Source material:
»»
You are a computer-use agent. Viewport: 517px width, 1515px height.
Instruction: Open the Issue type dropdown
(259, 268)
««
»»
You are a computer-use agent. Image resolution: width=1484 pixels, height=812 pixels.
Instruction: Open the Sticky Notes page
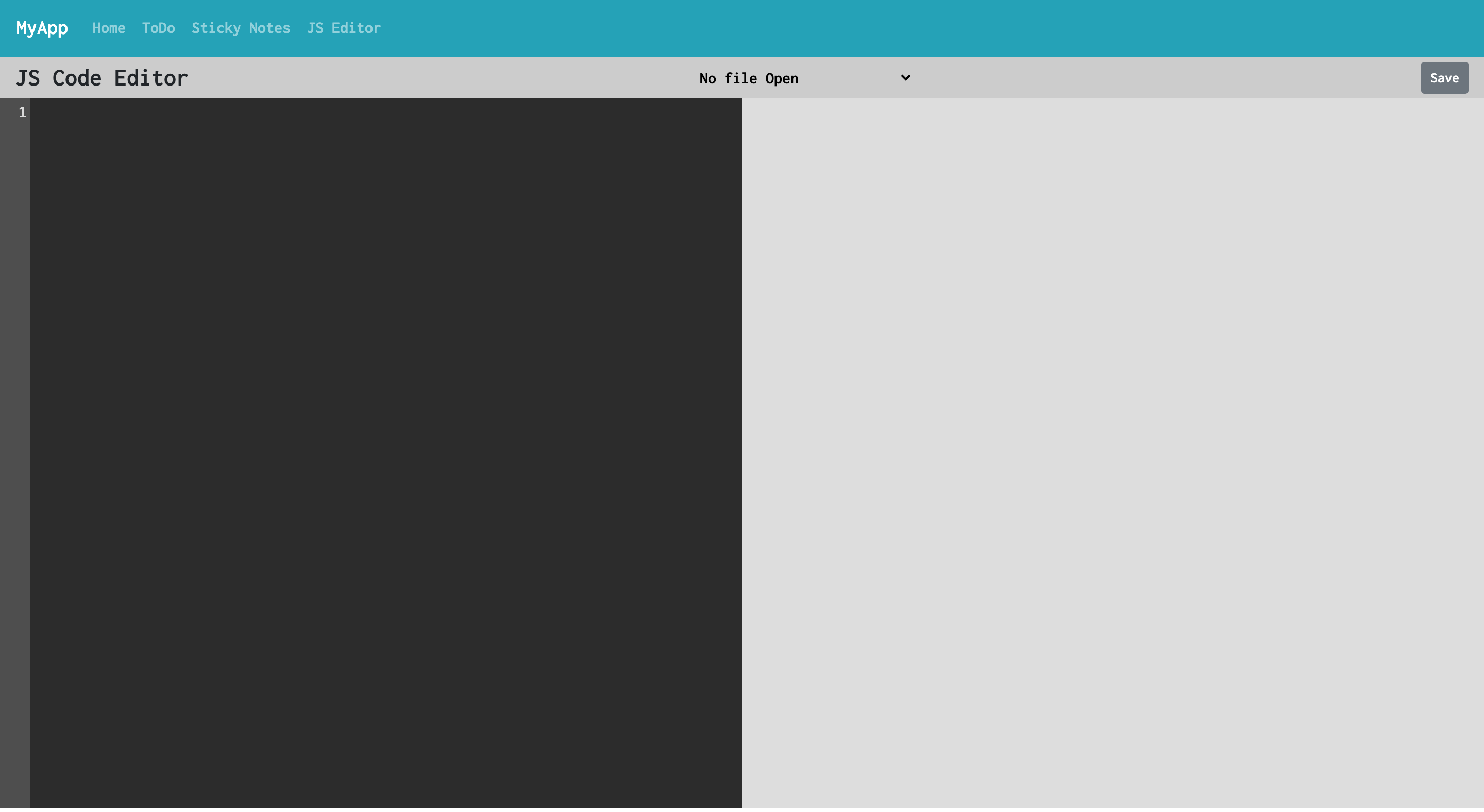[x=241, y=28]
««
»»
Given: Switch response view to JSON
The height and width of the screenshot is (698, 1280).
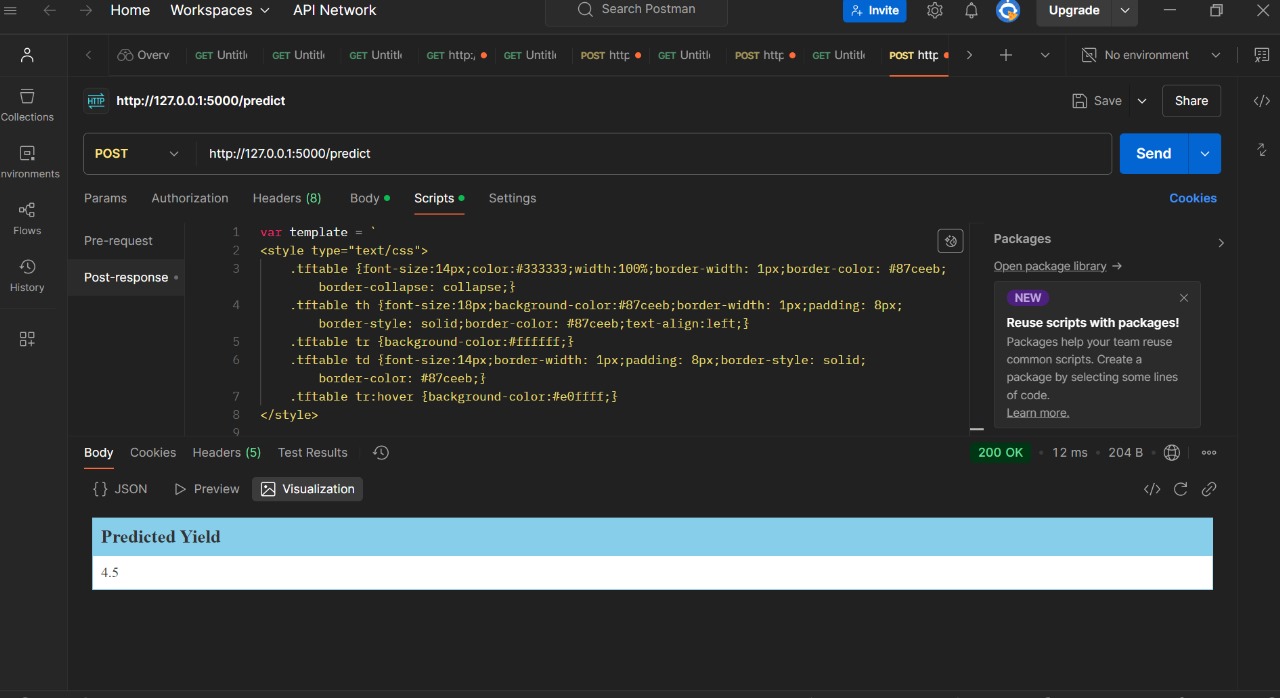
««
Work to be completed: Go back to the listing above. Copy word for word the lines from the one with "Given: Switch response view to JSON" through the one with "The height and", and nothing more.

Task solution:
Given: Switch response view to JSON
The height and width of the screenshot is (698, 1280).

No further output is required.